With six students in the program, and high school science teacher Alton Dunn as the lead instructor, “we would love to have more, but it’s a good start,” she said. It’s similar to a course being offered at ONC BOCES, but since Laurens had a teacher who could provide it in the district, it made more economic sense to provide it locally.
The students are all seniors and all but one is from Laurens. Elijah Coley is a student from the Milford Central School District.
The majority of instruction takes place at the school classroom, which includes a computer lab. Students also participated in a variety of field trips, including SUNY Albany College of NanoScale Science & Engineering in October and Frontier Communications in Norwich in November. This gives them a chance to see a variety of real-life engineering applications, Dunn said. Guest speakers and participation in college-level research are also on the curriculum.
Dunn said that it is important to have hands-on projects, like building wooden towers in each unit.
“The best way to get students interested in science, is to have them do science,” Dunn said.
In the electrical engineering and information technology unit starting in January and ending in March students will build robots. Projects were also part of the curriculum for the engineering careers unit that started the year, and will be in the renewable energy unit that ends the year.
“The goal is to have high school students prepared for college and exposed to different areas of interest,” he said.
The program’s students said the course was achieving its purpose. One of these was senior Ryan Crean, who said he was already interested in engineering when he enrolled. He will be attending Renssellaer Polytechnic Institute in the fall.
He said he was glad the program was available because it’s making him better prepared for college. It has made his senior year more challenging than it otherwise might have been, he said.
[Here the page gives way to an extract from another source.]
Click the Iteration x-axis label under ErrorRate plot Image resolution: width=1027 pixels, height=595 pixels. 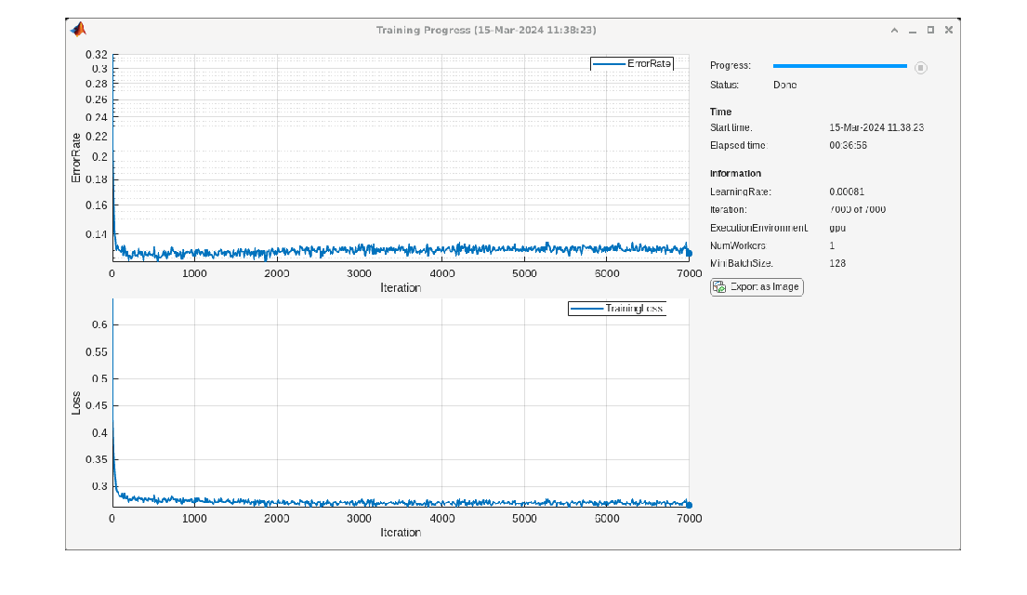point(401,288)
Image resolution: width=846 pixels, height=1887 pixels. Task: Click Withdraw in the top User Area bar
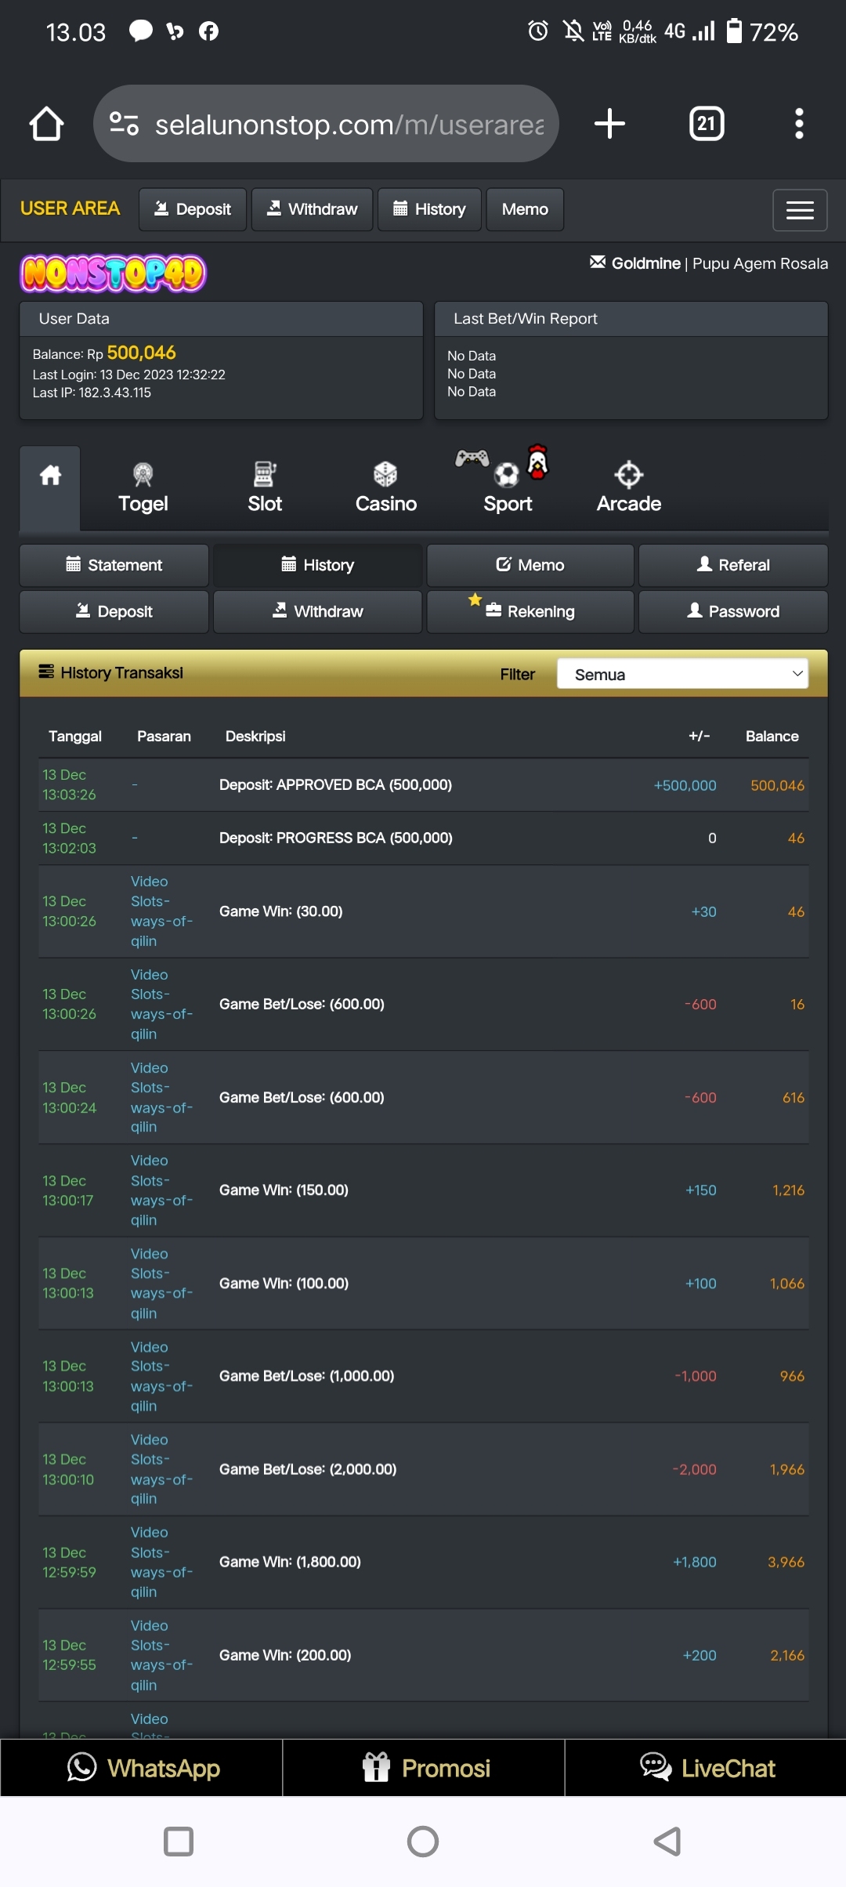click(312, 209)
Jerry Murello said his studies have showed him how important engineering is to so many aspects of society. He is enlisted in the Marine Corps as an aviation mechanic, but he would like to pursue his interests in civil and mechanical engineering at some point in the future.
Coley said he will attend RPI in the fall. The course has helped narrow down his options by giving him the opportunity to experience many different possibilities, he said, which isn’t always possible in a small school.
Other students in the class are Ian Rogers, Caleb Barney and Josiah Wenck.
“We will take what we learned this year and improve it,” Dunn said. “I’m very happy with the way it’s going and the opportunities it provides.” He said he hoped in the future this would include internships and shadowing.